CHAMP CAR TOP-THREE QUOTES
MARIO DOMINGUEZ (#55 Herdez Ford-Cosworth/Lola/Bridgestone): "What goes around comes around. We've had a lot of bad luck this year. The team had a wonderful strategy. The team really put the car back together after the first lap incident. I feel like the luckiest man in the world at the moment. I really think it will be the first of many for this team. We had the good luck for once today. I kept thinking I could win this thing if this or that strategy played out. But our bad luck turned around and we won. It was unbelievable. A win is a win and you take it no matter what."
PATRICK CARPENTIER (#32 Player's/Indeck Ford-Cosworth/Reynard/Bridgestone): "Every weekend is different. And when you get conditions like this it's always difficult. It was too tough of conditions but it was the right decision to run the race behind the pace car. In a race like that, that's just the way it is. I've lost races like this, but I ended up second today and I'll take it. It's a shame that we had to do it behind the pace car but that's the way it goes and that's the way racing goes."

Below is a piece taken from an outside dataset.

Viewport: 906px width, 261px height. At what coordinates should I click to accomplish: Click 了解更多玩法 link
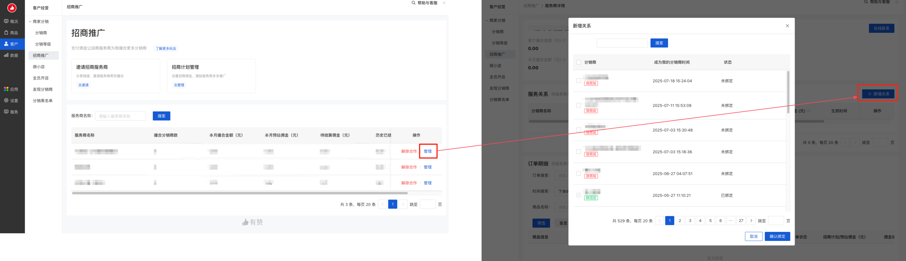point(166,48)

PAUL TRACY (#26 KOOL Honda/Lola/Bridgestone): "Well it started raining and it just got worse and worse and worse. I didn't really understand what was going on and my team didn't understand what was going on. It was tough for me because I didn't think the race was going to go on as long as it did. It was getting dark, and I had a dark visor on. The track was flooding and it was no one's fault. It was just Mother Nature."
NOTEWORTHY:
• Mario Dominguez became the first rookie to win a CART race since Bruno Junqueira turned the trick last year at Road America. He also takes an 18-point lead in the Jim Trueman Rookie-of-the-Year standings with two races left.
• Toyota clinched the 2002 CART Manufacturer's Championship with a fourth-place finish from Kenny Brack and a single point for leading the most laps awarded to Cristiano da Matta. The championship is the first for Toyota since the award's inception in 1995.
• Ford-Cosworth earned its first 1-2 finish of the season and its first since last year's race at the Lausitzring in Germany when Kenny Brack and Max Papis led a Team Rahal sweep.
• Today's rain-soaked race was the slowest in CART history at an average speed of 55.849 mph. The old record came from an rainy event in Vancouver in 1999 where Juan Montoya won with a race average of 65.279 mph.